Mammoth food factory poised for extinction

Longbenton Foods’ Benton Lane site in Newcastle proved impossible to sell as a going concern due to its mammoth size and outdated layout, its administrator has told FoodManufacture.co.uk.

The company entered administration under controversial circumstances in March, after cashflow problems meant production ceased and around 150 staff were sent home in mid-February. They were eventually made redundant.

Grant Thornton partner Joe McLean said the process was “moving inexorably to a conclusion”, and confirmed that equipment from the site – which produced outsourced Findus products such as Crispy Pancakes – would be auctioned-off via auction house Troostwijk on September 14/15.

In May, McLean said he had turned down several offers for the plant and machinery only, since this would remove his ability to secure a sale of the entire facility and potentially save jobs.

Major effort

But expressing sadness for the workers made redundant, McLean told FoodManufacture.co.uk last night: “I will probably never be able to demonstrate to those sidelined the major effort I made to try and help people come back to work. But there was simply no buyer.”

McLean said that when the online auction process was over, with the kit sold on locally and abroad, he would continue to market the facility itself for sale.

Some of the site’s kit was owned by a third-party financier, but McLean said it had agreed not to sell the kit for several months after he was initially called in, as he pursued a sale of the business as a going concern.
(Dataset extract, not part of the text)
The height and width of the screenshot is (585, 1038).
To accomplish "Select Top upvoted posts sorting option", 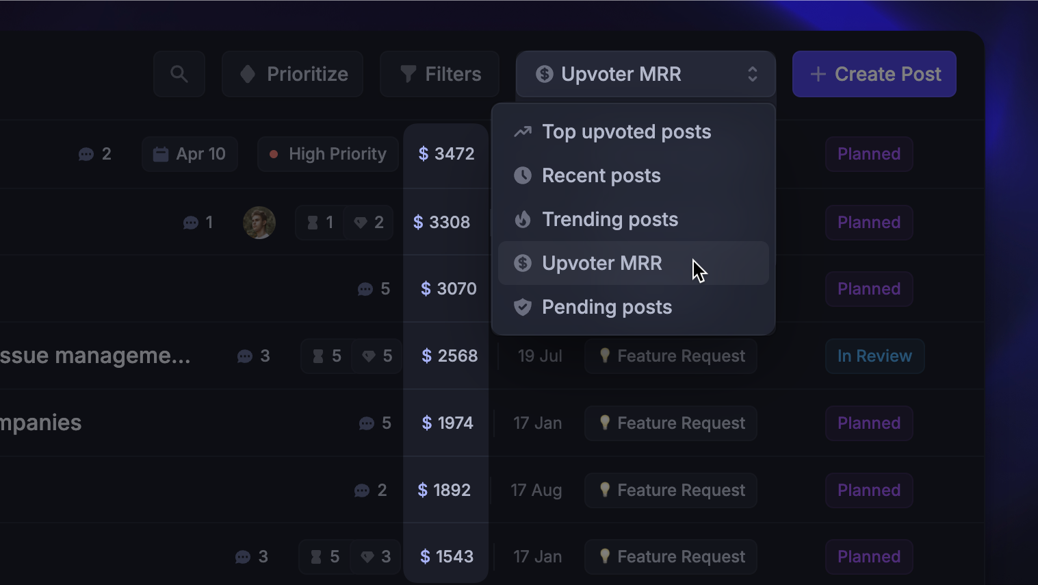I will [x=625, y=132].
In trying to secure a buyer for the site, he said he had pitched the business to “hundreds of firms in the UK, Europe and beyond”, with numerous site visits occurring between March and July.

“No-one was interested enough to make an offer, although I did have one derisory offer,” McLean added.
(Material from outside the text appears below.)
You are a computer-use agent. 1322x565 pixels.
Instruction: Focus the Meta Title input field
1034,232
But the financier had now decided to dispose of a significant proportion of the factory’s kit via auction, including the more important pieces of equipment, he said.

Site too big

Since the financier’s lot included the more important equipment, McLean said this left him with “no option but to sell my kit at the same time, to secure value through a common sale”.

However, McLean said he had faced two fundamental problems trying to secure a site sale over the past five months.
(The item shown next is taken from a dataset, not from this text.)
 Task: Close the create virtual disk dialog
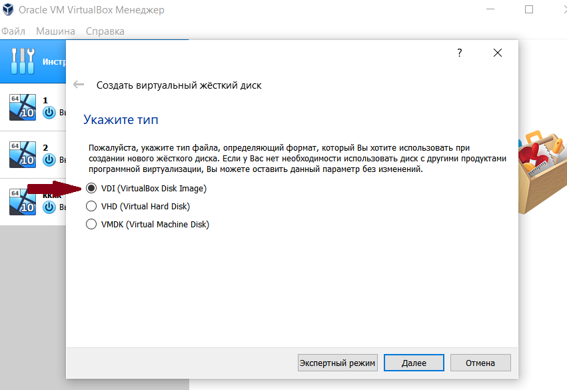tap(497, 53)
Interested parties had made it clear that the Benton Lane site was too big at 330,000sq ft and, secondly, would have been configured differently, had it been built in 2011.

“A very well-known firm that’s put food on the nation’s dinner plates for 30 - 40 years even said that the site was too big; that the economics of it didn’t stack up,” McLean said.

FoodManufacture.co.uk contacted North Tyneside MP Mary Glindon for comment, but none was forthcoming as we went to publication.